All lines from the one containing "JOSÉ VERÓN GORMAZ / 2 (206, 1183)" down to the final line of the entries below: return them exactly.

::: Data

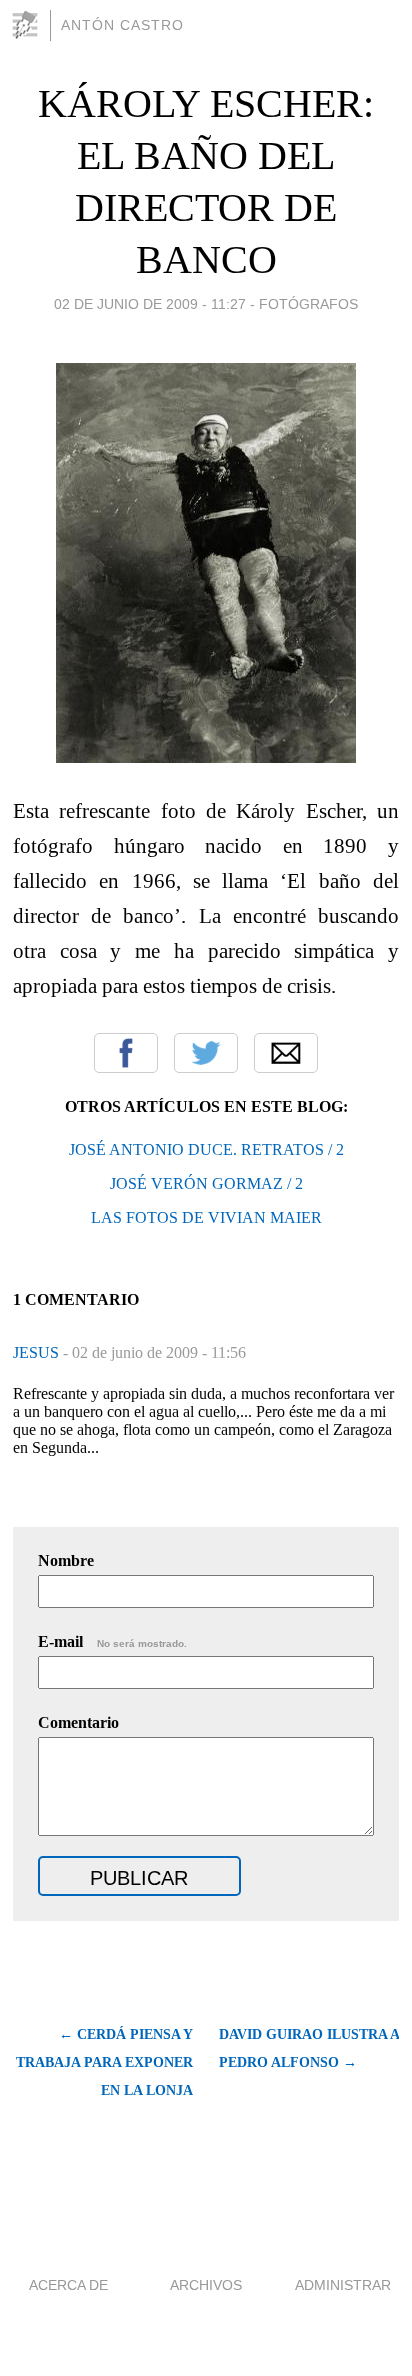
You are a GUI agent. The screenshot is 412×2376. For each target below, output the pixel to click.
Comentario (78, 1722)
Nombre (66, 1560)
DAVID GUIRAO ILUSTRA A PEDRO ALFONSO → (309, 2048)
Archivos (206, 2285)
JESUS (38, 1352)
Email (286, 1053)
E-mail (112, 1641)
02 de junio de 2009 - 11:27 (150, 304)
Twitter (206, 1053)
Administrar (343, 2285)
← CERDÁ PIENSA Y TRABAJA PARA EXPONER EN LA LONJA (104, 2062)
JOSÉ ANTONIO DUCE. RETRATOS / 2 (206, 1149)
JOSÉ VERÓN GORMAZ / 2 (206, 1183)
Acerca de (68, 2285)
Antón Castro (122, 25)
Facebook (126, 1053)
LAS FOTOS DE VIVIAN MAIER (206, 1217)
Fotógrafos (308, 304)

::::::

▶ [Exercise solution]
JOSÉ VERÓN GORMAZ / 2 (206, 1183)
Acerca de (68, 2285)
Antón Castro (122, 25)
Facebook (126, 1053)
LAS FOTOS DE VIVIAN MAIER (206, 1217)
Fotógrafos (308, 304)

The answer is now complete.